Record set:

• • • • •

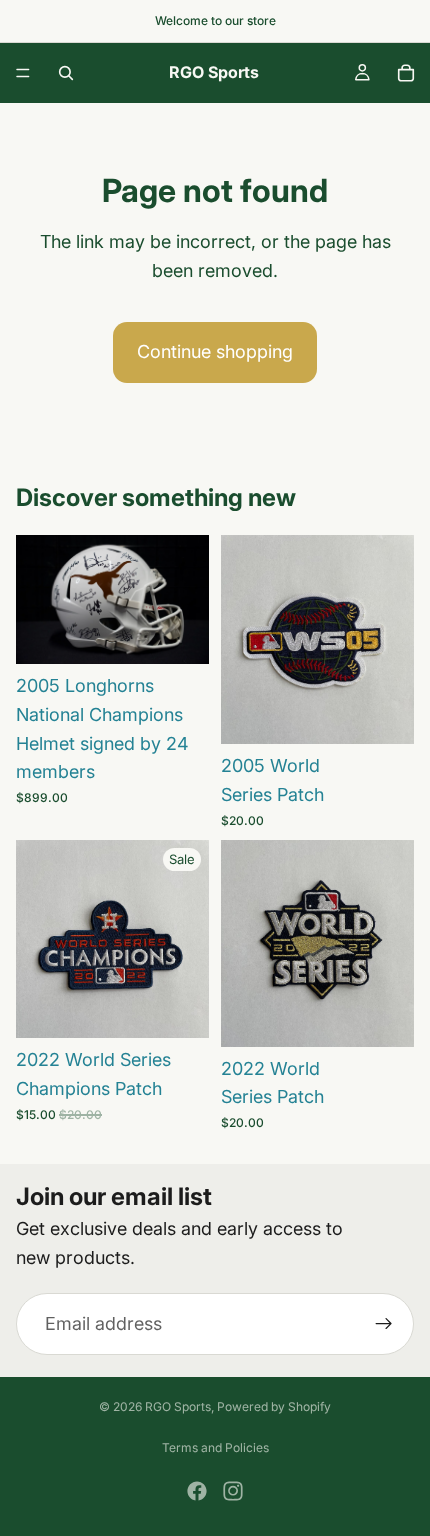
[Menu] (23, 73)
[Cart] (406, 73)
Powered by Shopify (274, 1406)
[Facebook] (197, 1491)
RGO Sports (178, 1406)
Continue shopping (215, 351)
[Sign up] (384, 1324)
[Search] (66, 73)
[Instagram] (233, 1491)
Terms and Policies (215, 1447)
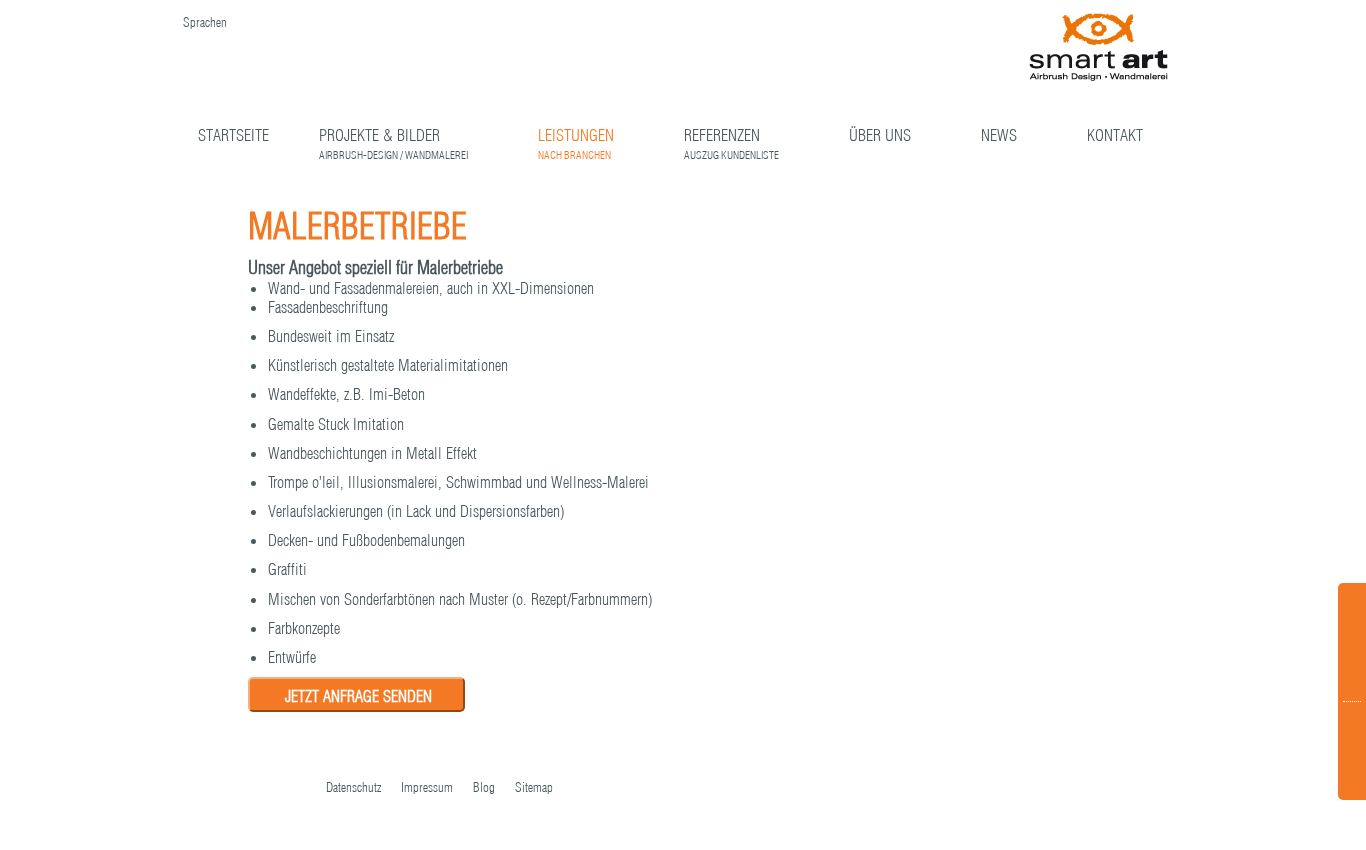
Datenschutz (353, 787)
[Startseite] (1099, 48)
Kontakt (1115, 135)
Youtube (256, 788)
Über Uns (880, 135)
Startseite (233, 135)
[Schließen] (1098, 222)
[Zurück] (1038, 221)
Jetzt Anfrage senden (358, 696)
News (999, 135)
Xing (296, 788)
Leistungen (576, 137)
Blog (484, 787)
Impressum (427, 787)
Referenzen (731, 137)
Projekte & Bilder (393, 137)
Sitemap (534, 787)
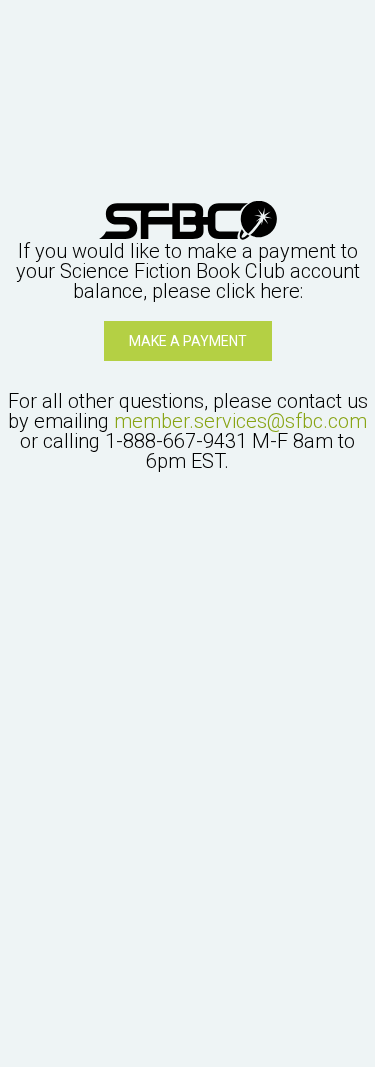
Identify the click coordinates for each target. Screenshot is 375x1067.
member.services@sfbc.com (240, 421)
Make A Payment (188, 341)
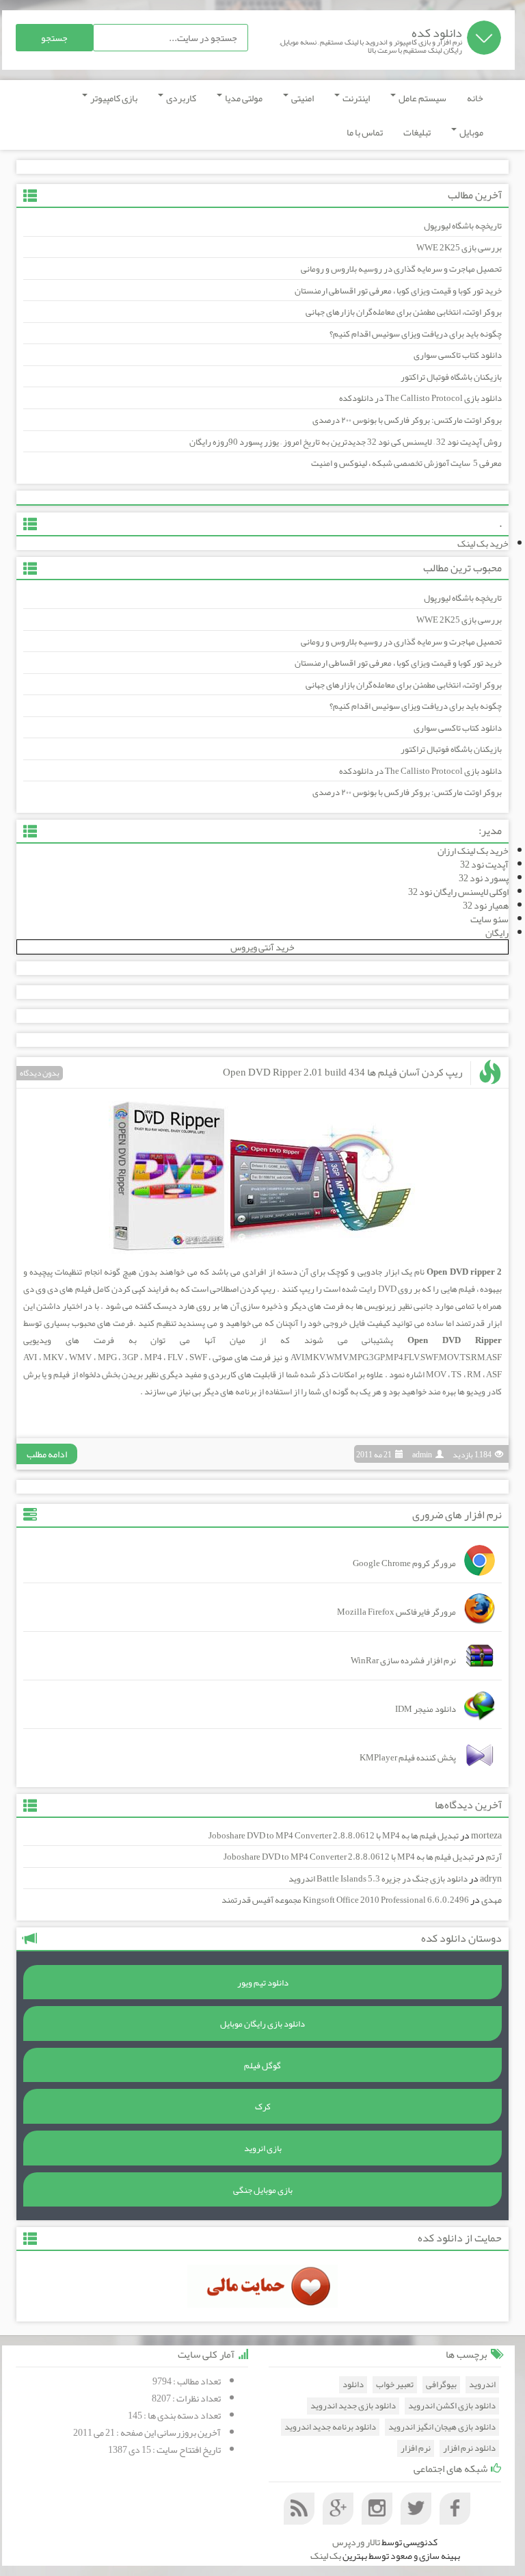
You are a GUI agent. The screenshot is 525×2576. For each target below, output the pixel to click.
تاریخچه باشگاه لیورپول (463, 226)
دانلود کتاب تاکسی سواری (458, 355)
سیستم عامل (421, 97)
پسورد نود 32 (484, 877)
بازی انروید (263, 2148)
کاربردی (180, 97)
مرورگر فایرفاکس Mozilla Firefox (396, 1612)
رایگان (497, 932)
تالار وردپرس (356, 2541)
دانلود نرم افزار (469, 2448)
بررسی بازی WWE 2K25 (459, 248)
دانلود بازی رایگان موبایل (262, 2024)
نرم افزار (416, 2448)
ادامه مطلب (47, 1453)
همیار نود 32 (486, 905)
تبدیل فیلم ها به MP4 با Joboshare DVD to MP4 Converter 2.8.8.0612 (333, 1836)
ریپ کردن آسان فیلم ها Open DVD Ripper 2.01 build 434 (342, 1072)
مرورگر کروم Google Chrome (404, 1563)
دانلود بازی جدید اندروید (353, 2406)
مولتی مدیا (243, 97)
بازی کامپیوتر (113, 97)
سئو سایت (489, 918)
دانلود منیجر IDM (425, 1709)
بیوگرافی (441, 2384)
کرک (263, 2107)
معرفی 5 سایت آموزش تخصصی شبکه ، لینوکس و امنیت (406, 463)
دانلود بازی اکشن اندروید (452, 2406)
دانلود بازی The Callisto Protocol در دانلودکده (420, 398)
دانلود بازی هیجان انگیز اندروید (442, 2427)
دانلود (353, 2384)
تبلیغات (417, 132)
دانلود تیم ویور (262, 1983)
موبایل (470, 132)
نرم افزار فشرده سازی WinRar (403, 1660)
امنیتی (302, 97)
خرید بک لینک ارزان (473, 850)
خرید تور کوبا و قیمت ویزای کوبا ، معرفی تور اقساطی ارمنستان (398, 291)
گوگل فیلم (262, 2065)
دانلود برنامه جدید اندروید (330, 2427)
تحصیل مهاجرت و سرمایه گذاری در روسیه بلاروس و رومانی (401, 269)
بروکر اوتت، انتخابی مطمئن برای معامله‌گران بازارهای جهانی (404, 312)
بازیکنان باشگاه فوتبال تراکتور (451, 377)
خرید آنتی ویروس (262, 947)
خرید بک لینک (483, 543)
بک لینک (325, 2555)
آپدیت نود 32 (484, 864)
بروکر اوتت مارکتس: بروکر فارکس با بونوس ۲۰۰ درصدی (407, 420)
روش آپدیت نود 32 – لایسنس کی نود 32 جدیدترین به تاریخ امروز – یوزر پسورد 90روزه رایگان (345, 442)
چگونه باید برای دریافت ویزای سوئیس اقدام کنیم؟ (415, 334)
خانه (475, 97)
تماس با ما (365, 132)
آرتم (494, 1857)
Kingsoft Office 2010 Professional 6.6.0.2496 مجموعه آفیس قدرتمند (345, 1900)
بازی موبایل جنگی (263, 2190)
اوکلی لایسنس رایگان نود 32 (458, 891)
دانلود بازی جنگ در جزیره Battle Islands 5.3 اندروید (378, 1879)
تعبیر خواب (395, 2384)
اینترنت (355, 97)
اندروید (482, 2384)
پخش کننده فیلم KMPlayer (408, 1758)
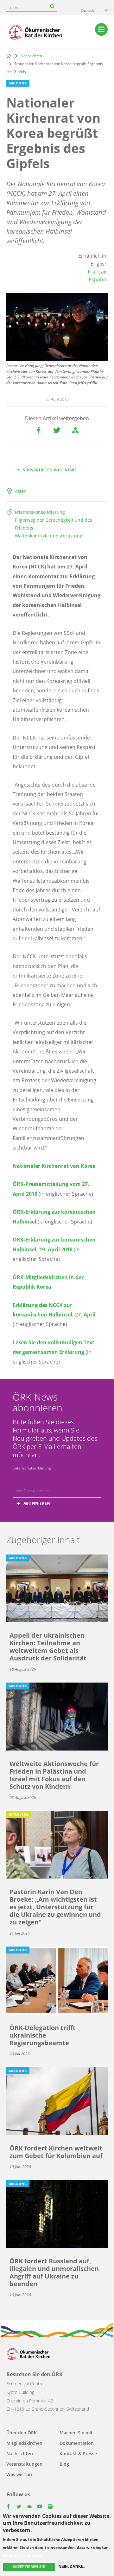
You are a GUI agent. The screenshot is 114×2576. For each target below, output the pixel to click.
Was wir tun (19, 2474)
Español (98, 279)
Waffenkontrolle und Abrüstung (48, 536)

• • • • •

What you are asked to do: Everything in the preceding material must be transcribed exactly, except the images.

Your solution:
[Menu] (23, 73)
[Cart] (406, 73)
Powered by Shopify (274, 1406)
[Facebook] (197, 1491)
RGO Sports (178, 1406)
Continue shopping (215, 351)
[Sign up] (384, 1324)
[Search] (66, 73)
[Instagram] (233, 1491)
Terms and Policies (215, 1447)
Datenschutz (353, 787)
[Startseite] (1099, 48)
Kontakt (1115, 135)
Youtube (256, 788)
Über Uns (880, 135)
Startseite (233, 135)
[Schließen] (1098, 222)
[Zurück] (1038, 221)
Jetzt Anfrage senden (358, 696)
News (999, 135)
Xing (296, 788)
Leistungen (576, 137)
Blog (484, 787)
Impressum (427, 787)
Referenzen (731, 137)
Projekte & Bilder (393, 137)
Sitemap (534, 787)
Identify the click coordinates for each target. Screenshot is 375x1067.
member.services@sfbc.com (240, 421)
Make A Payment (188, 341)
You are a GUI agent. The screenshot is 525×2576. For each target below, output the pixel to click.
تاریخچه باشگاه لیورپول (463, 226)
دانلود کتاب تاکسی سواری (458, 355)
سیستم عامل (421, 97)
پسورد نود 32 (484, 877)
بازی انروید (263, 2148)
کاربردی (180, 97)
مرورگر فایرفاکس Mozilla Firefox (396, 1612)
رایگان (497, 932)
تالار وردپرس (356, 2541)
دانلود نرم افزار (469, 2448)
بررسی بازی WWE 2K25 (459, 248)
دانلود بازی رایگان موبایل (262, 2024)
نرم افزار (416, 2448)
ادامه مطلب (47, 1453)
همیار نود 32 (486, 905)
تبدیل فیلم ها به MP4 با Joboshare DVD to MP4 Converter 2.8.8.0612 (333, 1836)
ریپ کردن آسان فیلم ها Open DVD Ripper 2.01 build 434 (342, 1072)
مرورگر کروم Google Chrome (404, 1563)
دانلود بازی جدید اندروید (353, 2406)
مولتی مدیا (243, 97)
بازی کامپیوتر (113, 97)
سئو سایت (489, 918)
دانلود منیجر IDM (425, 1709)
بیوگرافی (441, 2384)
کرک (263, 2107)
معرفی 5 سایت آموزش تخصصی شبکه ، لینوکس و امنیت (406, 463)
دانلود بازی اکشن اندروید (452, 2406)
دانلود بازی The Callisto Protocol در دانلودکده (420, 398)
دانلود بازی هیجان انگیز اندروید (442, 2427)
دانلود (353, 2384)
تبلیغات (417, 132)
دانلود تیم ویور (262, 1983)
موبایل (470, 132)
نرم افزار فشرده سازی WinRar (403, 1660)
امنیتی (302, 97)
خرید بک لینک ارزان (473, 850)
خرید تور کوبا و قیمت ویزای کوبا ، معرفی تور اقساطی ارمنستان (398, 291)
گوگل فیلم (262, 2065)
دانلود برنامه جدید اندروید (330, 2427)
تحصیل مهاجرت و سرمایه گذاری در روسیه بلاروس و رومانی (401, 269)
بروکر اوتت، انتخابی مطمئن برای معامله‌گران بازارهای جهانی (404, 312)
بازیکنان باشگاه فوتبال تراکتور (451, 377)
خرید آنتی ویروس (262, 947)
خرید بک لینک (483, 543)
بک لینک (325, 2555)
آپدیت نود 32 (484, 864)
بروکر اوتت مارکتس: بروکر فارکس با بونوس ۲۰۰ درصدی (407, 420)
روش آپدیت نود 32 – لایسنس کی نود 32 جدیدترین به تاریخ امروز – یوزر پسورد 90روزه رایگان (345, 442)
چگونه باید برای دریافت ویزای سوئیس اقدام کنیم؟ (415, 334)
خانه (475, 97)
تماس با ما (365, 132)
آرتم (494, 1857)
Kingsoft Office 2010 Professional 6.6.0.2496 مجموعه آفیس قدرتمند (345, 1900)
بازی موبایل جنگی (263, 2190)
اوکلی لایسنس رایگان نود 32 (458, 891)
دانلود بازی جنگ در جزیره Battle Islands 5.3 اندروید (378, 1879)
تعبیر خواب (395, 2384)
اینترنت (355, 97)
اندروید (482, 2384)
پخش کننده فیلم KMPlayer (408, 1758)
You are a GUI agent. The screenshot is 114×2576. For each target below, output the pixel to click.
Was wir tun (19, 2474)
Español (98, 279)
Waffenkontrolle und Abrüstung (48, 536)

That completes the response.